- [Required action] Each line of the material must appear again in the answer, exactly.

- [Source material]
───
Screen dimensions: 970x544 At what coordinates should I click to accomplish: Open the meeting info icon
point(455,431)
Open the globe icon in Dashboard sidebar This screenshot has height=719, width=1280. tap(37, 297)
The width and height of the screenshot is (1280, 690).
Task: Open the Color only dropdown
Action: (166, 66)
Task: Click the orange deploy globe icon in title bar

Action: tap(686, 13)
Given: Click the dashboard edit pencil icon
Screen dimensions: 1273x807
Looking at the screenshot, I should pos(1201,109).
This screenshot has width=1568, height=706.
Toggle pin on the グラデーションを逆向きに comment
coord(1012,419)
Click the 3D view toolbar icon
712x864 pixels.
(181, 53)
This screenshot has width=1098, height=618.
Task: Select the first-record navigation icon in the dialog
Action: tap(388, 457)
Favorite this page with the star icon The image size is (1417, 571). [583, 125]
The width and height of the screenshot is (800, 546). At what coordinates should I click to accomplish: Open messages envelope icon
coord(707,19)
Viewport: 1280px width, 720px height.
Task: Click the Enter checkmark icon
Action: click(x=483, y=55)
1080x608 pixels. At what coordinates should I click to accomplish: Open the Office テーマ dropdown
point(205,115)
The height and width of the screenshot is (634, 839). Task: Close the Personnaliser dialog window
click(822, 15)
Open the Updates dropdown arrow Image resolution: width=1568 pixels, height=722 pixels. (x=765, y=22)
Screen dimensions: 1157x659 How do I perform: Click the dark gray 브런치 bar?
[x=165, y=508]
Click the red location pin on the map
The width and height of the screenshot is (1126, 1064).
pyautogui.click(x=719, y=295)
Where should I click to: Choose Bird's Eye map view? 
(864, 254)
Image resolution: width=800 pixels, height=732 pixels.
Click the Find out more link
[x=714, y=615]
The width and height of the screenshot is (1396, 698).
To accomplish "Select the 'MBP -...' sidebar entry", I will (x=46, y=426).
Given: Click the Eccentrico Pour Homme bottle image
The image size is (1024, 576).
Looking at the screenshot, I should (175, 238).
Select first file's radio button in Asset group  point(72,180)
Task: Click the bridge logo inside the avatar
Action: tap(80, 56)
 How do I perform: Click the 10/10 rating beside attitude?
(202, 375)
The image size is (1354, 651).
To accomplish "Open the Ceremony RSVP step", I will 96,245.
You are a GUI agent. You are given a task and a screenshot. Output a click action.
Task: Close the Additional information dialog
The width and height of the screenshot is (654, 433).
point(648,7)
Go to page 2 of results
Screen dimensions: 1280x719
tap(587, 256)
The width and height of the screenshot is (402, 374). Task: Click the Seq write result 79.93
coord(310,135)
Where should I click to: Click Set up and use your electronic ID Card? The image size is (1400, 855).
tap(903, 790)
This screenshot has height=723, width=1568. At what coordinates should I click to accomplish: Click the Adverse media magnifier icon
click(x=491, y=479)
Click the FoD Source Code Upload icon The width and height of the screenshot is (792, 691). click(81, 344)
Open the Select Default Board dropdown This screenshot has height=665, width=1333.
───
- [Answer to this problem]
Screen dimensions: 970x544 At what coordinates should I click to accomplish: Open the meeting info icon
point(455,431)
Open the globe icon in Dashboard sidebar This screenshot has height=719, width=1280. tap(37, 297)
The width and height of the screenshot is (1280, 690).
Task: Open the Color only dropdown
Action: (166, 66)
Task: Click the orange deploy globe icon in title bar

Action: tap(686, 13)
Given: Click the dashboard edit pencil icon
Screen dimensions: 1273x807
Looking at the screenshot, I should pos(1201,109).
This screenshot has width=1568, height=706.
Toggle pin on the グラデーションを逆向きに comment
coord(1012,419)
Click the 3D view toolbar icon
712x864 pixels.
(181, 53)
This screenshot has width=1098, height=618.
Task: Select the first-record navigation icon in the dialog
Action: tap(388, 457)
Favorite this page with the star icon The image size is (1417, 571). [583, 125]
The width and height of the screenshot is (800, 546). At what coordinates should I click to accomplish: Open messages envelope icon
coord(707,19)
Viewport: 1280px width, 720px height.
Task: Click the Enter checkmark icon
Action: click(x=483, y=55)
1080x608 pixels. At what coordinates should I click to accomplish: Open the Office テーマ dropdown
point(205,115)
The height and width of the screenshot is (634, 839). Task: Close the Personnaliser dialog window
click(822, 15)
Open the Updates dropdown arrow Image resolution: width=1568 pixels, height=722 pixels. (x=765, y=22)
Screen dimensions: 1157x659 How do I perform: Click the dark gray 브런치 bar?
[x=165, y=508]
Click the red location pin on the map
The width and height of the screenshot is (1126, 1064).
pyautogui.click(x=719, y=295)
Where should I click to: Choose Bird's Eye map view? 
(864, 254)
Image resolution: width=800 pixels, height=732 pixels.
Click the Find out more link
[x=714, y=615]
The width and height of the screenshot is (1396, 698).
To accomplish "Select the 'MBP -...' sidebar entry", I will (x=46, y=426).
Given: Click the Eccentrico Pour Homme bottle image
The image size is (1024, 576).
Looking at the screenshot, I should (175, 238).
Select first file's radio button in Asset group  point(72,180)
Task: Click the bridge logo inside the avatar
Action: tap(80, 56)
 How do I perform: Click the 10/10 rating beside attitude?
(202, 375)
The image size is (1354, 651).
To accomplish "Open the Ceremony RSVP step", I will 96,245.
You are a GUI agent. You are given a task and a screenshot. Output a click action.
Task: Close the Additional information dialog
The width and height of the screenshot is (654, 433).
point(648,7)
Go to page 2 of results
Screen dimensions: 1280x719
tap(587, 256)
The width and height of the screenshot is (402, 374). Task: Click the Seq write result 79.93
coord(310,135)
Where should I click to: Click Set up and use your electronic ID Card? The image size is (1400, 855).
tap(903, 790)
This screenshot has height=723, width=1568. At what coordinates should I click to accomplish: Click the Adverse media magnifier icon
click(x=491, y=479)
Click the FoD Source Code Upload icon The width and height of the screenshot is (792, 691). click(81, 344)
Open the Select Default Board dropdown This screenshot has height=665, width=1333.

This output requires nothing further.